Please check if the syntax looks proper to you, the code is somwhat directly from Xfce4 packages and has tested to be working on nearly all arch's, including Prefix ones. But please check if quoting is proper etc.
Created attachment 241779 [details] autoconf+asneeded_check.example
Comment on attachment 241779 [details] autoconf+asneeded_check.example While the above code is working pretty good -- Mike pointed me out to an already existing autoconf macro for checking if LDFLAGS works: http://www.gnu.org/software/autoconf-archive/ax_check_linker_flags.html should make use of that instead.
Yeah the code on the pasted link looks good. Errr, where do you want this autoconf example to go? devmanual?
to xml/htdocs/proj/en/qa/asneeded.xml, i'll attach a patch here against the .xml soon...

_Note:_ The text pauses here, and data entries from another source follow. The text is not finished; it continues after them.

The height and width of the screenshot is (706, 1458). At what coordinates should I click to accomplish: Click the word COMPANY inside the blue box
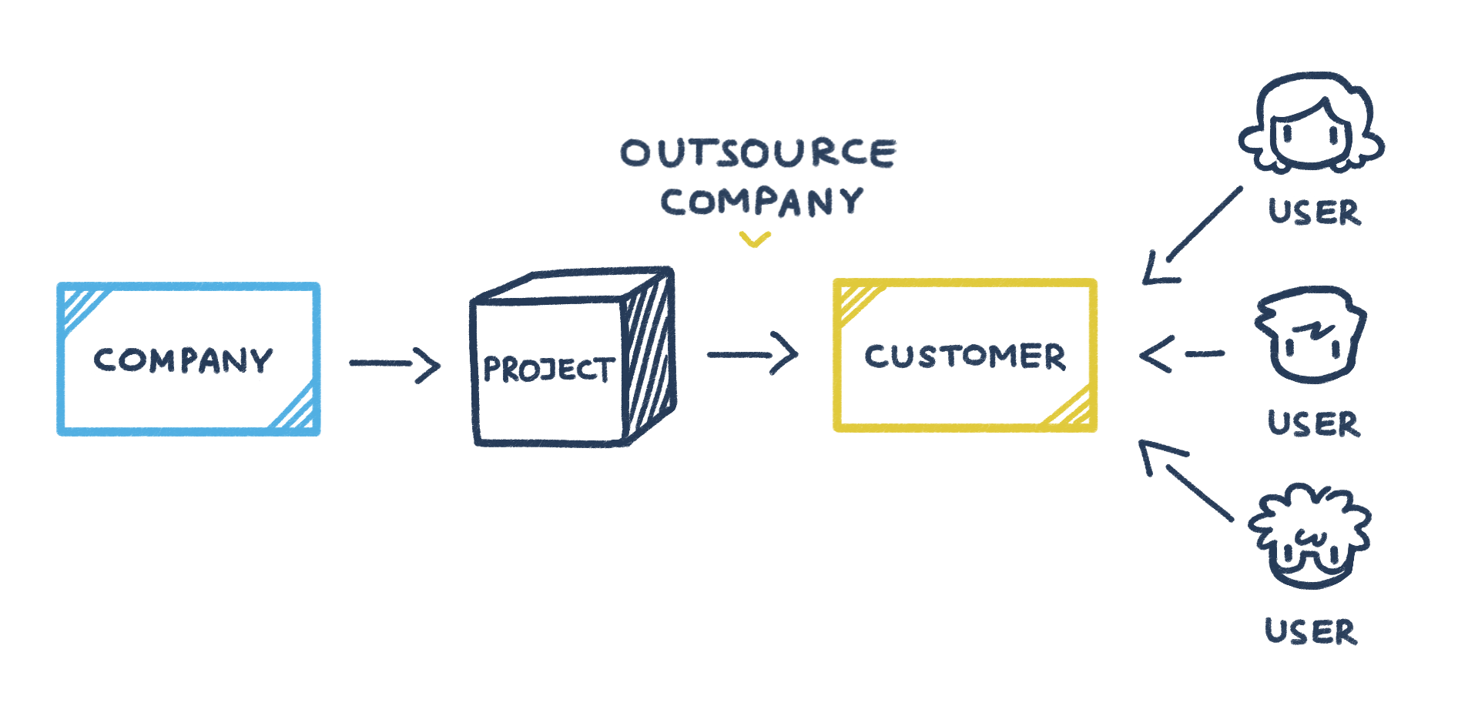pyautogui.click(x=183, y=360)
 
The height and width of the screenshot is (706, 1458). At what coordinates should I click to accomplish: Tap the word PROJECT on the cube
pyautogui.click(x=548, y=370)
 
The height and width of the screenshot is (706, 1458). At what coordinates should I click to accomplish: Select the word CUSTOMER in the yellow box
pyautogui.click(x=964, y=356)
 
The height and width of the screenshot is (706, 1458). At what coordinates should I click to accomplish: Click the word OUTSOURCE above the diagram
pyautogui.click(x=758, y=152)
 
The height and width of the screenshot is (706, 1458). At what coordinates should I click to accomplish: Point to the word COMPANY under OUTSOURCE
pyautogui.click(x=762, y=202)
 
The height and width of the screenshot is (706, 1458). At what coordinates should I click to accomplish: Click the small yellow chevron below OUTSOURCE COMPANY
pyautogui.click(x=755, y=240)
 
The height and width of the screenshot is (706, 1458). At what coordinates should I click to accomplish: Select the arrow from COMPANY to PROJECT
pyautogui.click(x=394, y=363)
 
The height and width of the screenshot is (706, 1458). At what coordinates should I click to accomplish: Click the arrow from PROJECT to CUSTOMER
pyautogui.click(x=752, y=354)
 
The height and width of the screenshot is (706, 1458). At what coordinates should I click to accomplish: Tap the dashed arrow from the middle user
pyautogui.click(x=1180, y=354)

Created attachment 242925 [details] as-needed-am_ldflags.example If you want to strictly apply the theory, you should not (re)define an user variable such as LDFLAGS into your configure.ac (or Makefile.am) : developers should use AM_LDFLAGS to define common linker flags and foo_LDFLAGS to define linker flags for the specific target foo. The attached code example works fine (tested in the build system from my own package). It allows the user to define the LDFLAGS variable in last resort on make command line without making disappear the --as-needed definition. http://www.gnu.org/software/autoconf/manual/autoconf.html#Preset-Output-Variables > > Sometimes package developers are tempted to set user variables such > as CFLAGS because it appears to make their job easier. However, the > package itself should never set a user variable, particularly not to > include switches that are required for proper compilation of the package. > [...] > If the package developer needs to add switches without interfering with > the user, the proper way to do that is to introduce an additional > variable. Automake makes this easy by introducing AM_CFLAGS (see Flag > Variables Ordering), but the concept is the same even if Automake is not used. > http://www.gnu.org/software/autoconf/manual/automake.html#Flag-Variables-Ordering > > The reason ‘$(CPPFLAGS)’ appears after ‘$(AM_CPPFLAGS)’ or ‘$(mumble_CPPFLAGS)’ > in the compile command is that *users should always have the last say*. > > [...] > > You should never redefine a user variable such as CPPFLAGS in Makefile.am. > Use ‘automake -Woverride’ to diagnose such mistakes. Even something like > > CPPFLAGS = -DDATADIR=\"$(datadir)\" @CPPFLAGS@ > > is erroneous. Although this preserves configure's value of CPPFLAGS, the > definition of DATADIR will disappear if a user attempts to override CPPFLAGS > from the make command line. > > AM_CPPFLAGS = -DDATADIR=\"$(datadir)\" > > is all that is needed here if no per-target flags are used. > > You should not add options to these user variables within configure either, > for the same reason. >
your example has spurious whitespace all over further, you should be appending AM_LDFLAGS, not clobbering it. use AS_VAR_APPEND().